ACTIVITY LIST –
1. Reproduce the stretch from "Researchers at New" through "his eyes . . ." in the passage on TAT stories and dreaming sleep, word for word.
2. Write the next part of the passage on TAT stories and dreaming sleep, starting right after its final sentence.
+++ EXTRACT PROVIDED
Researchers at New York University used the TAT to evaluate the
kinds of stories people produced after they were woken from dream-
ing sleep and compared them to TAT stories produced after they were
woken from non-dreaming sleep. They found that fantasies produced
immediately after dreaming were more elaborate. They were longer,
and contained more ideas. The imagery was more vivid, and the con-
tent was more bizarre. Here is an example of a story given by a healthy
volunteer after being woken from a dreaming state. The volunteer was
shown a picture of a boy looking at a violin:
He’s thinking over his violin. He makes a sad impression. Wait
a minute! He’s bleeding out of his mouth! And his eyes . . .
seems like he’s blind!
++++++
+++ STORED DATA
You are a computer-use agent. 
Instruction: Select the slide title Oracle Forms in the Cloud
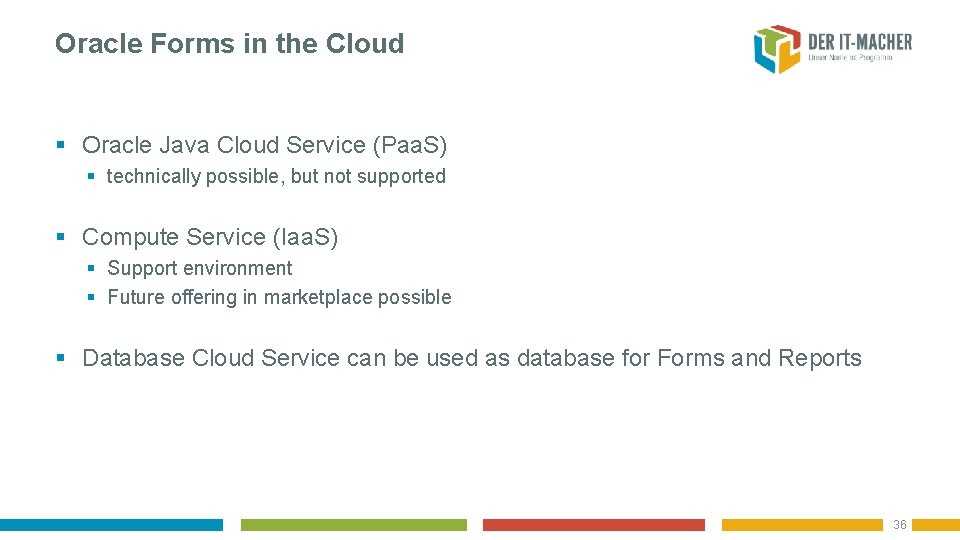coord(229,44)
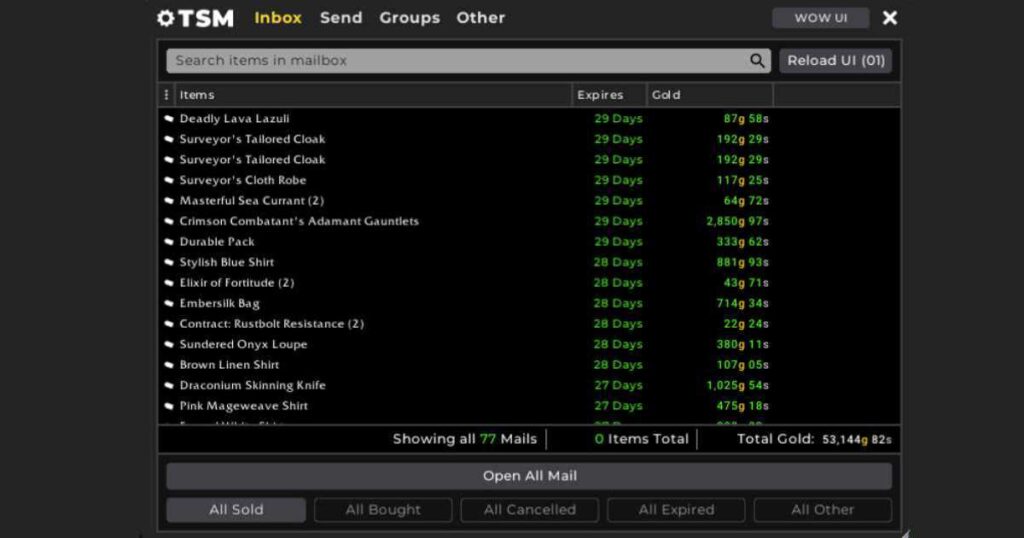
++++++
TASK-BY-TASK ANSWERS –
1.
Researchers at New York University used the TAT to evaluate the
kinds of stories people produced after they were woken from dream-
ing sleep and compared them to TAT stories produced after they were
woken from non-dreaming sleep. They found that fantasies produced
immediately after dreaming were more elaborate. They were longer,
and contained more ideas. The imagery was more vivid, and the con-
tent was more bizarre. Here is an example of a story given by a healthy
volunteer after being woken from a dreaming state. The volunteer was
shown a picture of a boy looking at a violin:
He’s thinking over his violin. He makes a sad impression. Wait
a minute! He’s bleeding out of his mouth! And his eyes . . .

2.
Another volunteer who had been woken from a dream was shown a
picture of a young man, slouched on the floor, his head resting on a
bench. There is a pistol on the floor next to him. Here is the response:
There is a boy in a bed. He may be having some kind of
emotional problem. He is nearly crying, or it may be he’s
laughing, maybe having a game. It could also be a girl.
They’re both dead. Or maybe it’s a cat? There is something
on the floor . . . keys, a flower, or maybe it’s a toy, or a boat.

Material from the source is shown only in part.